• [Quoted text]:
○ ○ ○ ○ ○
And let me just note that that same area, Bamian, where I tried to help
those
people who are opposed to the Taliban; Bamian now is the headquarters of
Mr.
Bin Laden. Surprise, surprise! Everyone in this committee has heard me,
time
and again over the years, say, unless we did something, Afghanistan was
going
to become a base for terrorism and drug dealing. And, Mr. Chairman, how
many
times did you hear me say that this administration either ignored that
or --
a part of the problem, rather than part of the solution?

Again, let me just -- I am sorry Mr. Inderfurth is not here to defend
himself
-- but let me state for the record: At a time when the Taliban were
vulnerable, the top person of this administration, Mr. Inderfurth, and
Bill
Richardson, personally went to Afghanistan and convinced the
anti-Taliban
forces not to go on the offensive and, furthermore, convinced all of the
anti-Taliban forces, their supporters, to disarm them and to cease their
flow
of support for the anti-Taliban forces. At that same moment, Pakistan
initiated a major resupply effort, which eventually saw the defeat, and
caused the defeat, of almost all of the anti-Taliban forces in
Afghanistan.

Now, with a history like that, it's very hard, Mr. Ambassador, for me to
sit
here and listen to someone say, "Our main goal is to drain the swamp" --
and
the swamp is Afghanistan -- because the United States created that swamp
in
Afghanistan. And the United States' policies have undercut those efforts
to
create a freer and more open society in Afghanistan, which is consistent
with
the beliefs of the Afghan people.

REP. GILMAN: Did the panelists want to respond at all?

MR. SHEEHAN: I would, Mr. Congressman.

REP. GILMAN: Ambassador Sheehan.
○ ○ ○ ○ ○
• [Supplied data]:
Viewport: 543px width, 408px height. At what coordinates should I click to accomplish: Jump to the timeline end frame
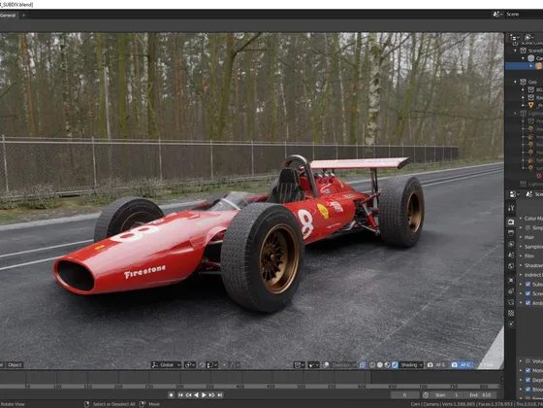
○ ○ ○ ○ ○
• [Given request 1]: From the hearing transcript above, reproduce the passage starting at "Now, with a" and ending at "the Afghan people.".
• [Given request 2]:
Using the hearing transcript, answer each question briefly.
(a) Which place does the speaker say is now the headquarters of Mr. Bin Laden?
(b) Which country initiated a major resupply effort?
(c) Who asks whether the panelists want to respond?
• [Given request 3]:
Decide whether each statement agrees with the hearing transcript. Answer yes or no, and quote the words that settle it.
(a) Mr. Inderfurth and Bill Richardson personally went to Afghanistan.
(b) Mr. Sheehan declines to respond to the speaker.
(c) Mr. Inderfurth is present to defend himself.

• [Correct output 1]:
Now, with a history like that, it's very hard, Mr. Ambassador, for me to
sit
here and listen to someone say, "Our main goal is to drain the swamp" --
and
the swamp is Afghanistan -- because the United States created that swamp
in
Afghanistan. And the United States' policies have undercut those efforts
to
create a freer and more open society in Afghanistan, which is consistent
with
the beliefs of the Afghan people.

• [Correct output 2]:
(a) Bamian
(b) Pakistan
(c) Rep. Gilman

• [Correct output 3]:
(a) Yes: "Mr. Inderfurth, and Bill Richardson, personally went to Afghanistan"
(b) No: "I would, Mr. Congressman."
(c) No: "I am sorry Mr. Inderfurth is not here to defend himself"